Ein Blick ins Ausland
Wie ernst andere Länder die Gefahren nehmen, zeigt ein Blick über die Grenzen: In Kroatien und Portugal besteht Helmpflicht für alle E-Scooter-Fahrer, in Bulgarien zumindest für Jugendliche. Spanien verbietet strikt Alkohol während der Fahrt. Deutschland setzt bislang nur auf Empfehlungen: Eine gesetzliche Helmpflicht gibt es nicht. Ab April 2025 traten zwar schärfere Regeln in Kraft, mit höheren Bußgeldern und klareren Vorgaben im Straßenverkehr, doch eine Helmregelung ist weiterhin nicht vorgesehen.

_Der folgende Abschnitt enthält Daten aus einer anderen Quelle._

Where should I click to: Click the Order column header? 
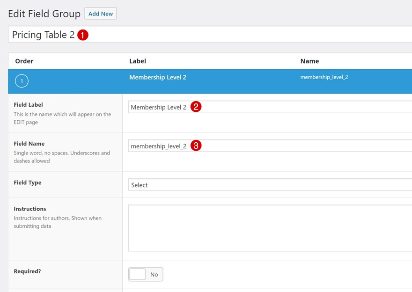24,61
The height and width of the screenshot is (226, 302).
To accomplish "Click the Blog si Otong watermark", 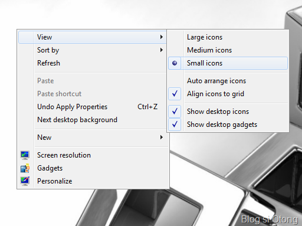I will click(270, 220).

Im Landkreis Schaumburg gibt es keinen E-Scooter-Verleih wie in Hannover oder anderen Großstädten. Dennoch zeigen die Polizeimeldungen: Auch wenn es hier verhältnismäßig wenig Verkehrsteilnehmer gibt, die mit dem E-Roller unterwegs sind, es kommt unproportional häufig zu riskanten Situationen. Im Rahmen des „Heimat-Checks“ des Schaumburger Wochenblatts äußerten sich viele Bürger kritisch. „E-Scooter-Rowdies“ seien ein wachsendes Ärgernis, hieß es mehrfach.
Sie sind klein, leise – und überall. E-Scooter haben sich auf unseren Straßen breitgemacht, doch sie begnügen sich längst nicht mit Asphalt und Radweg. Nein, wahre Herrscher ihrer Zunft machen auch vor Fußgängerzonen, Gehwegen und selbst in Geschäften nicht Halt – und hinterlassen dort eine Spur der Irritation.

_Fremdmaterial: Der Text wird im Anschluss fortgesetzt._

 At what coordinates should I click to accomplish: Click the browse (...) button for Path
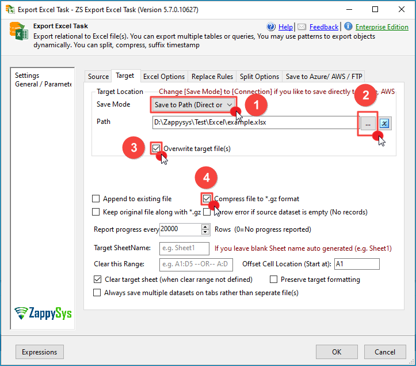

Wo früher noch klare Regeln galten, herrscht heute das Prinzip „Ich fahre, also bin ich“. Rechts? Links? Fußgänger voraus? Allein oder zu zweit, wahre Akrobaten schaffen es auch zu dritt, mit Handy oder Joint in der Hand; alles zweitrangig. Wer auf zwei strombetriebenen Rädern unterwegs ist, folgt allem Anschein nach eigener Straßenverkehrsordnung – eine Mischung aus Tempo 25, rücksichtsloser Slalomfahrt und dem Glauben an die Unverwundbarkeit. Es gibt auch weiße Schafe, aber die fallen kaum auf.

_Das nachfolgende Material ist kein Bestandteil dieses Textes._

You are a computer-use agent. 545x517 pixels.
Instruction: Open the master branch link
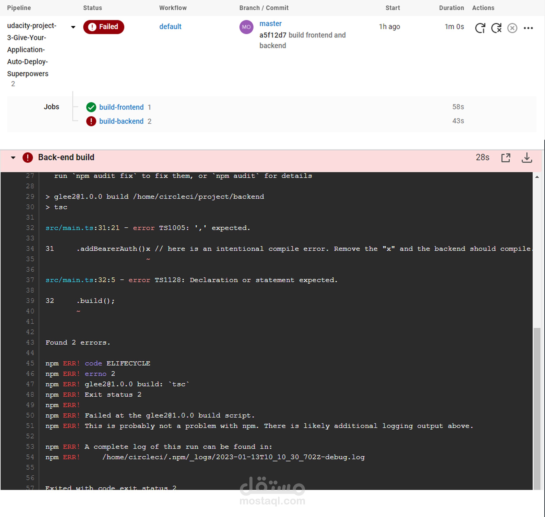point(270,24)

Für Passanten bleibt nur das Spiel „Rette sich, wer kann“. Eltern ziehen ihre Kinder beim Schaufensterbummel vorsorglich näher heran, Senioren erstarren, wenn ein Roller wie ein geölter Blitz an der Hüfte vorbeizischt. Von Ordnung auf Gehwegen kann keine Rede mehr sein – vielmehr herrscht eine stille Form der Anarchie, die jede Verkehrsampel zu einem unverbindlichen Vorschlag degradiert. Polizei und Rettungskräfte haben dank der Einführung mehr zu tun bekommen.
Eines steht fest: E-Scooter sind praktisch und modern, möglicherweise sogar ein Baustein für die Verkehrswende auf dem Land, um schnell von A nach B zu kommen. Doch solange Rücksichtslosigkeit zum Fahrstil gehört und Fußgängerzonen als private Rennstrecke missverstanden werden, mutiert die schöne neue Mobilität zur Alltagsgefahr.